**JOB**
Set down the lines of the listing below, from the line containing "Given: Click the exit arrow icon at top right" through the end of the listing, without changing them and without the pictures.

(Word and element location listing)
────────

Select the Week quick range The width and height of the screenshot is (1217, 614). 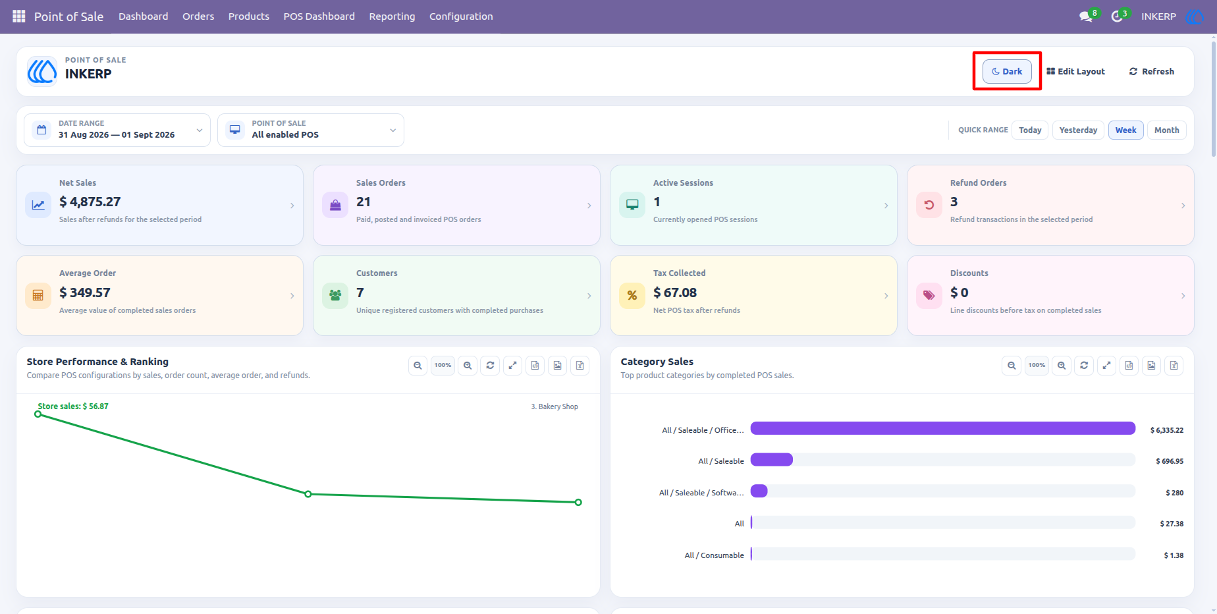[x=1125, y=130]
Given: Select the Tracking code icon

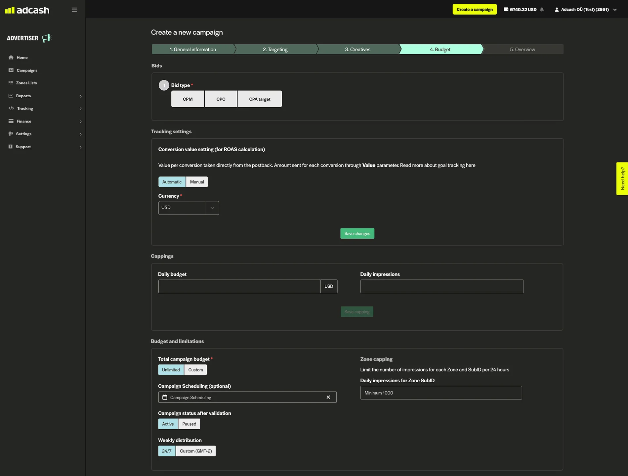Looking at the screenshot, I should pos(11,108).
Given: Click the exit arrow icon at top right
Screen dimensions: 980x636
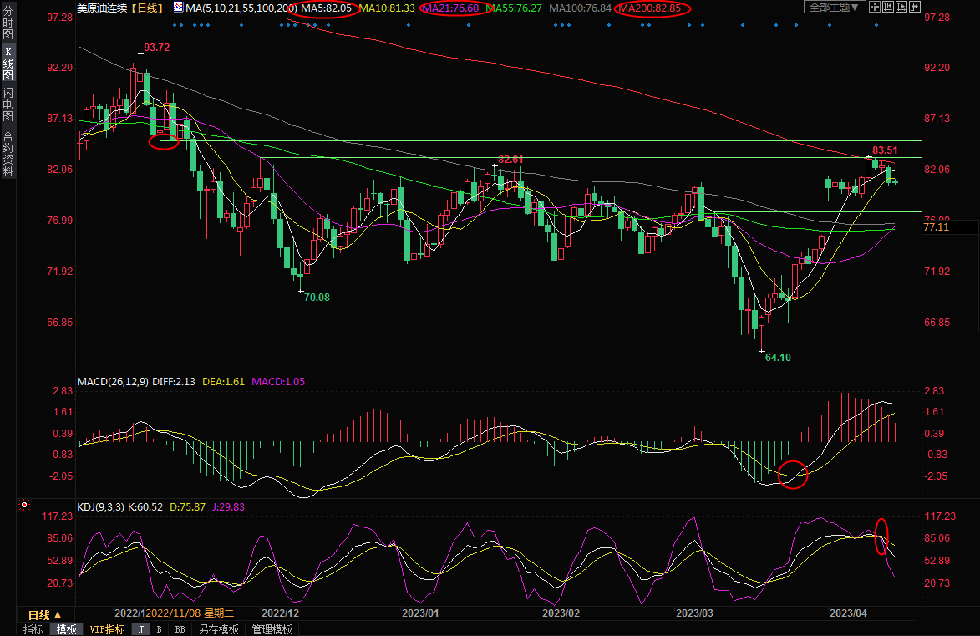Looking at the screenshot, I should pyautogui.click(x=915, y=8).
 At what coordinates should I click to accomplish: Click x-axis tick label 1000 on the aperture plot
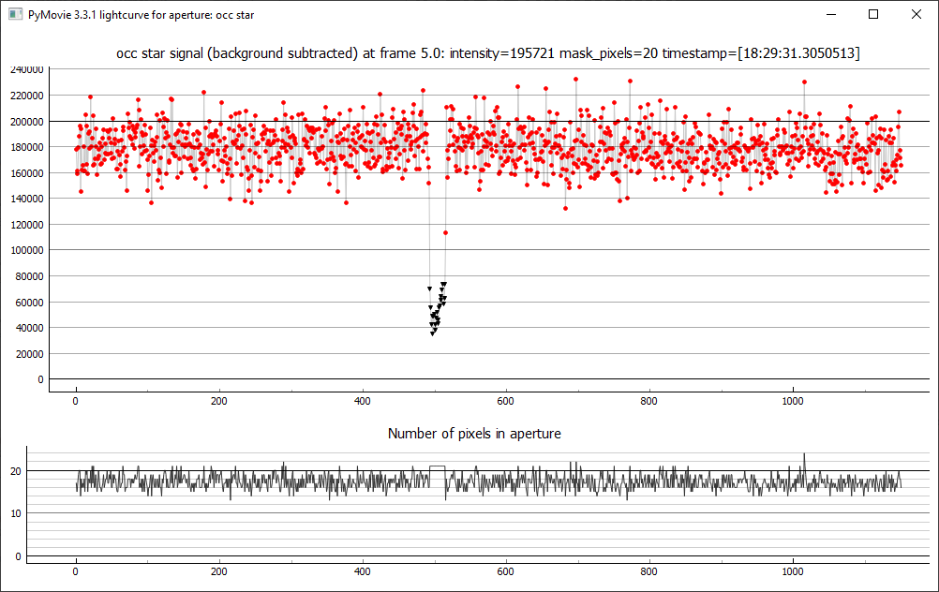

────────

**THE SOLUTION**
Given: Click the exit arrow icon at top right
Screen dimensions: 980x636
Looking at the screenshot, I should pyautogui.click(x=915, y=8).
 At what coordinates should I click to accomplish: Click x-axis tick label 1000 on the aperture plot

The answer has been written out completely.